Jeremy Pope was the Sancho Panza to Peter Eigen’s Don Quixote. Together, they were widely seen in 1994 as tilting at windmills, full of enthusiasm for a cause that many viewed as utterly hopeless. The skeptics were wrong. Pope and Eigen made an enormous difference in raising public awareness across the world of the vicious dangers of the abuse of public office for private gain. And, they led the charge in building a global civil society movement that has had an impact far beyond what they could have even dreamed when they first started talking about building Transparency International (TI) in 1993.
The death of Jeremy in New Zealand hits very hard for all his friends and far beyond. He devoted so much of his life to the cause of human rights and promoting justice for all. At the suggestion of Peter Eigen, the founder of TI, I met Jeremy in London in January 1993, where he served at the time as the chief lawyer at the Commonwealth Secretariat. Several weeks later we met again in The Hague when he attended the signing of TI’s articles of incorporation and in January 1994 he started in Berlin as TI’s first Managing Director.
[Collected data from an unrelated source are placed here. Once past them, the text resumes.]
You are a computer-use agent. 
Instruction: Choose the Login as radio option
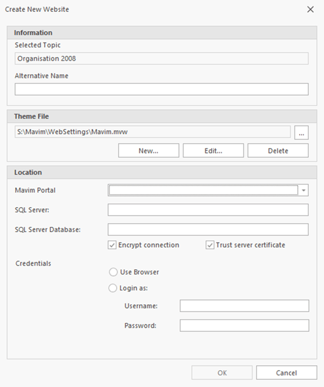[x=113, y=288]
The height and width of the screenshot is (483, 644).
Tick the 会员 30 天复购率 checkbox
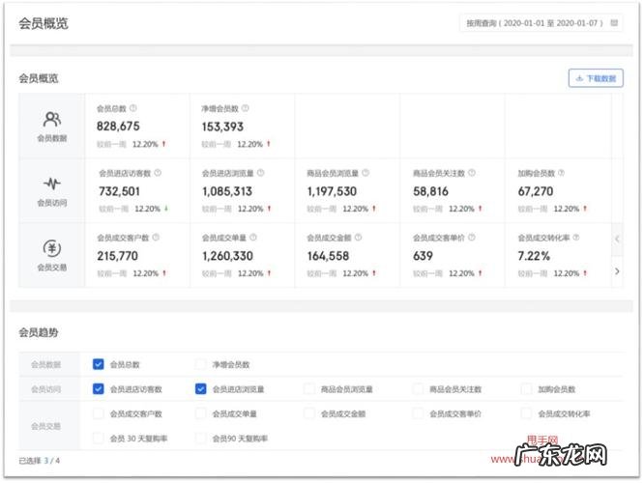pos(99,438)

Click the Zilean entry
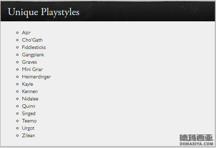point(28,135)
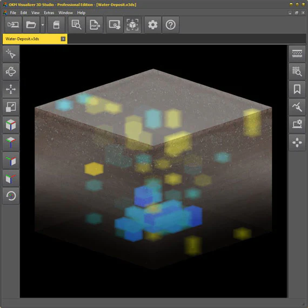Choose the move/pan tool
Image resolution: width=308 pixels, height=308 pixels.
click(11, 89)
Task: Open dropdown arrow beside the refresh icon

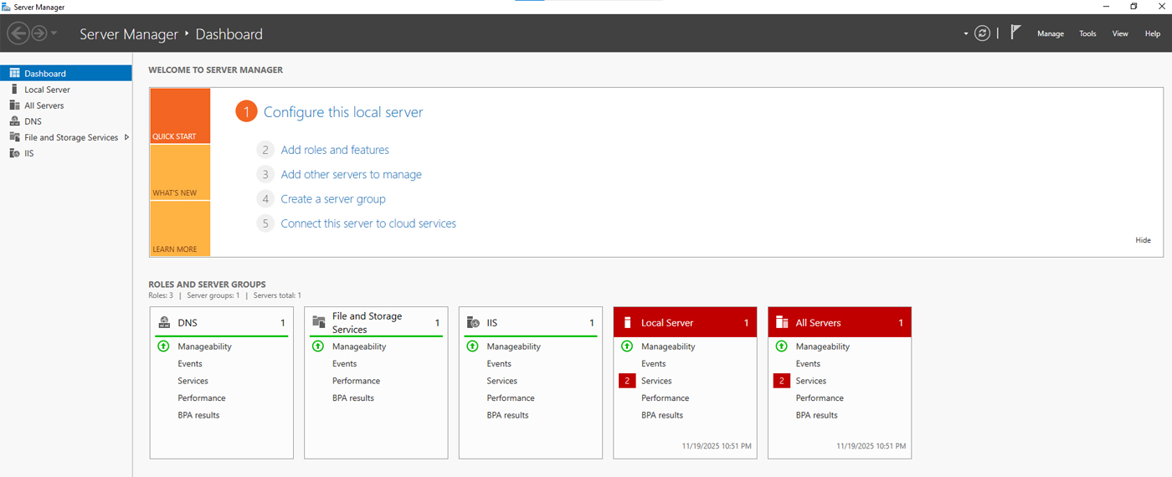Action: [966, 33]
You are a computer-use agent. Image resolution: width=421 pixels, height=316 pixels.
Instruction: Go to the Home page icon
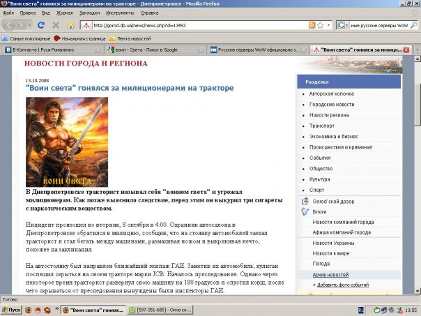coord(70,26)
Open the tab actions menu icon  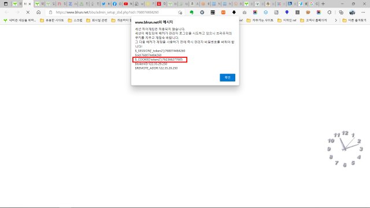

He was the most creative and enthusiastic of activists, with an absolutely infectious zeal. At TI in those very early days he was like one of those musical buskers one encounters from time to time who amazingly can play the harmonica, the drums, the guitar and seemingly other instruments at one and the same time. Keeping up with him was impossible – he would simultaneously be writing an essay, arranging a workshop, directing research colleagues, challenging UK art school students to design the TI “Integrity Award.” He worked at amazing speed, knocking off press releases, statements, speeches, even books, from his keyboard with grand facility.
His writing shaped the style of TI’s argumentation and compellingly rallied all manner of people to join the big tent that Peter Eigen was determined to erect. Activists and journalists, judges and pompous politicians, all came under his influence. He organized workshops in national capitals that, for the first time, brought prominent people together for absolutely candid discussions of national corruption issues. He developed the TI Source Book, which was a remarkable effort to draw together a host of important themes about governance and corruption that could be adapted from one country to another – it was translated swiftly into many languages.
Jeremy was a pioneer of a great deal of TI’s research, a formidable advocate of the Corruption Perceptions Index and of other tools that have now become well known. His tireless efforts have had a rich legacy. He will be hugely missed.